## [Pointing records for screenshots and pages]

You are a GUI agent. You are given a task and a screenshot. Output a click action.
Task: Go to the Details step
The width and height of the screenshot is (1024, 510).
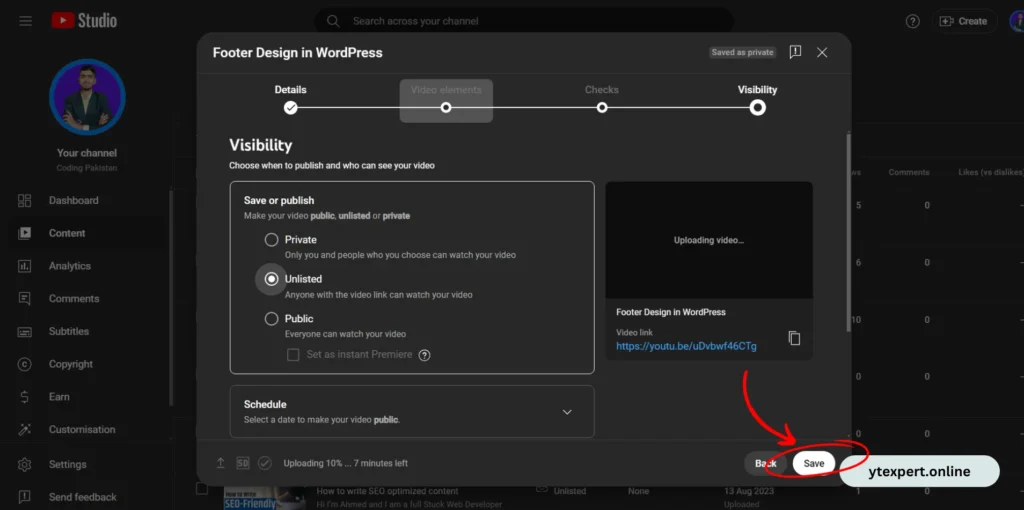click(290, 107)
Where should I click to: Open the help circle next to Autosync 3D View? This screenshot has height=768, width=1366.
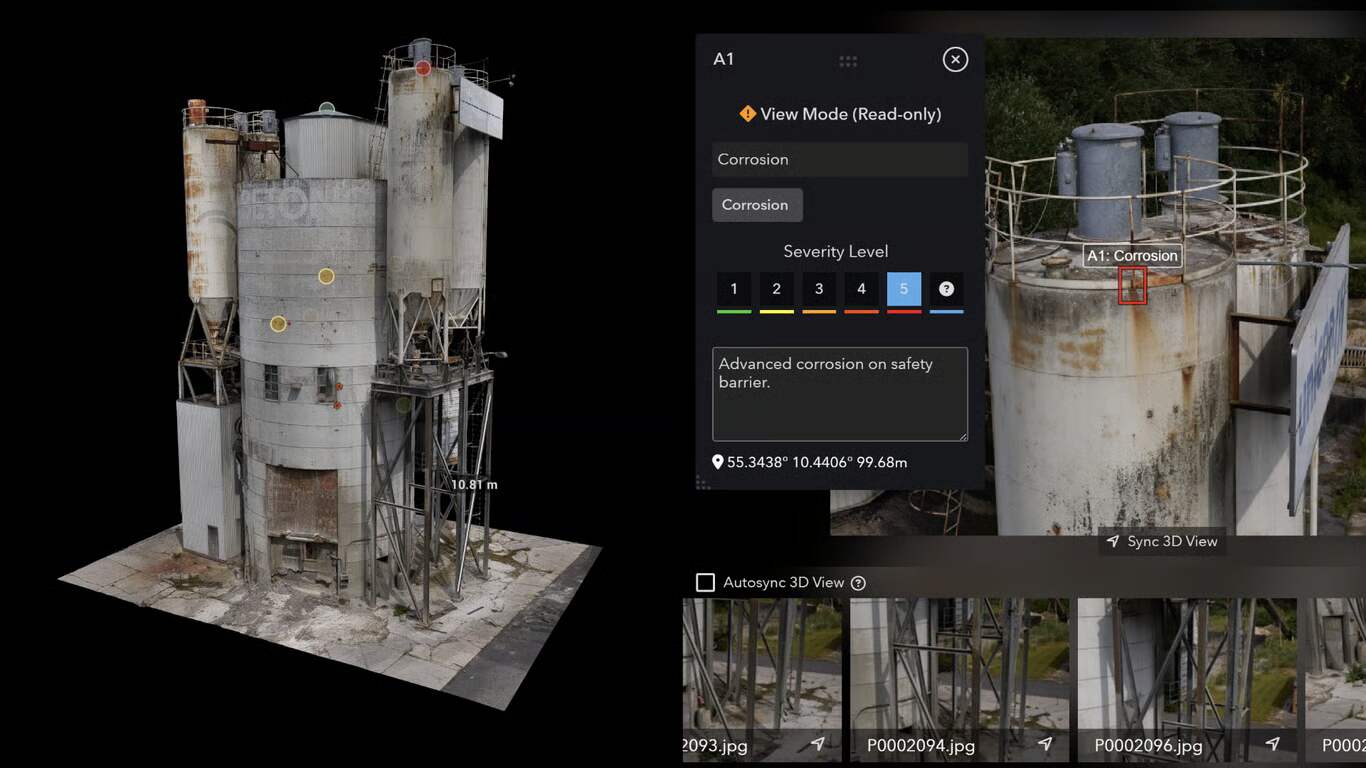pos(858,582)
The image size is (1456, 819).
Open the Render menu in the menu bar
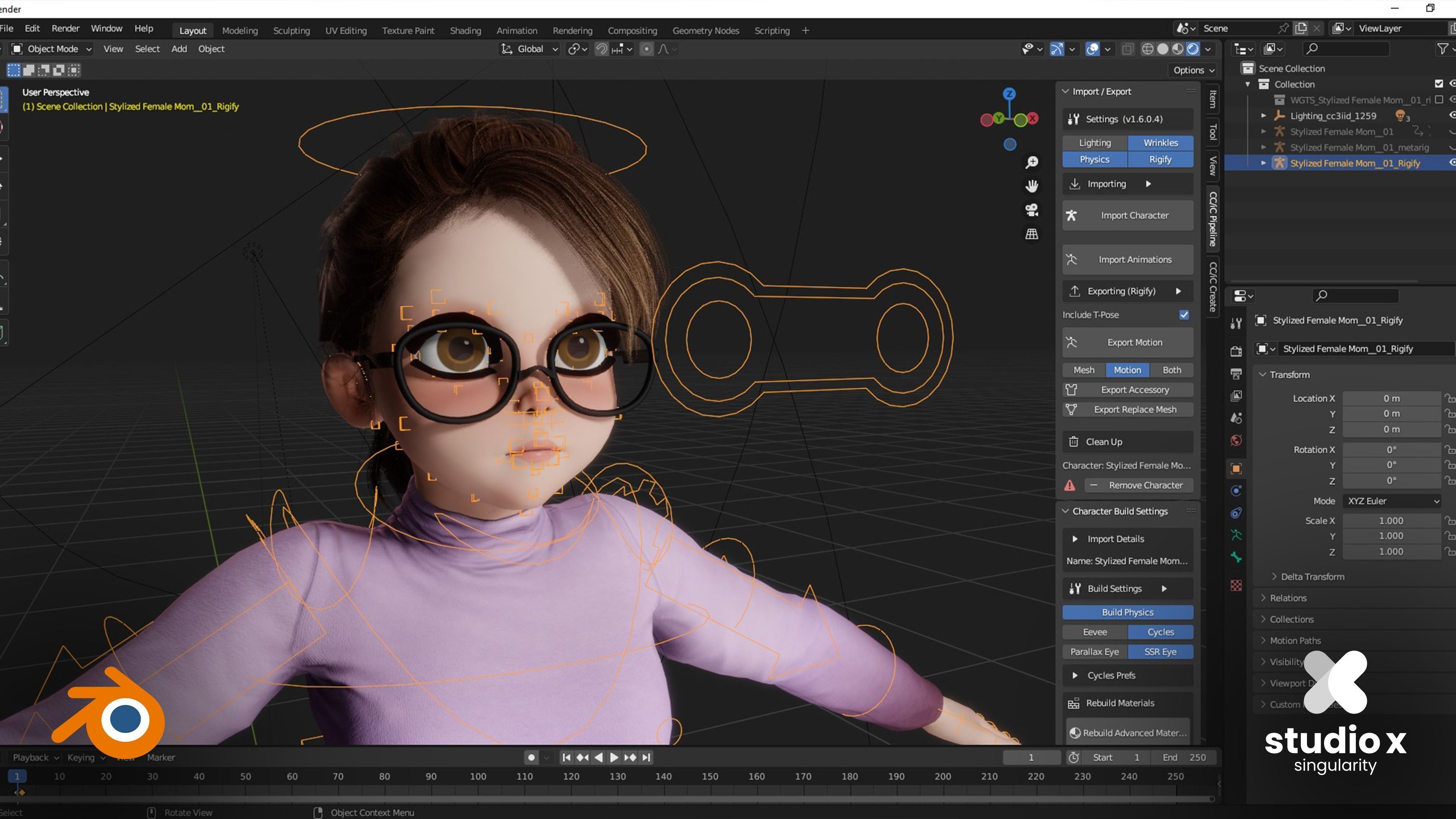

## [Task statement]
Rewrite every line of the items above as a numbered list, leaving out blank lines. Do not include the pictures.

## [Exercise response]
1. You are a GUI agent. You are given a task and a screenshot. Output a click action.
2. Task: Go to the Details step
3. The width and height of the screenshot is (1024, 510).
4. click(290, 107)
5. Where should I click to: Open the help circle next to Autosync 3D View? This screenshot has height=768, width=1366.
6. pos(858,582)
7. The image size is (1456, 819).
8. Open the Render menu in the menu bar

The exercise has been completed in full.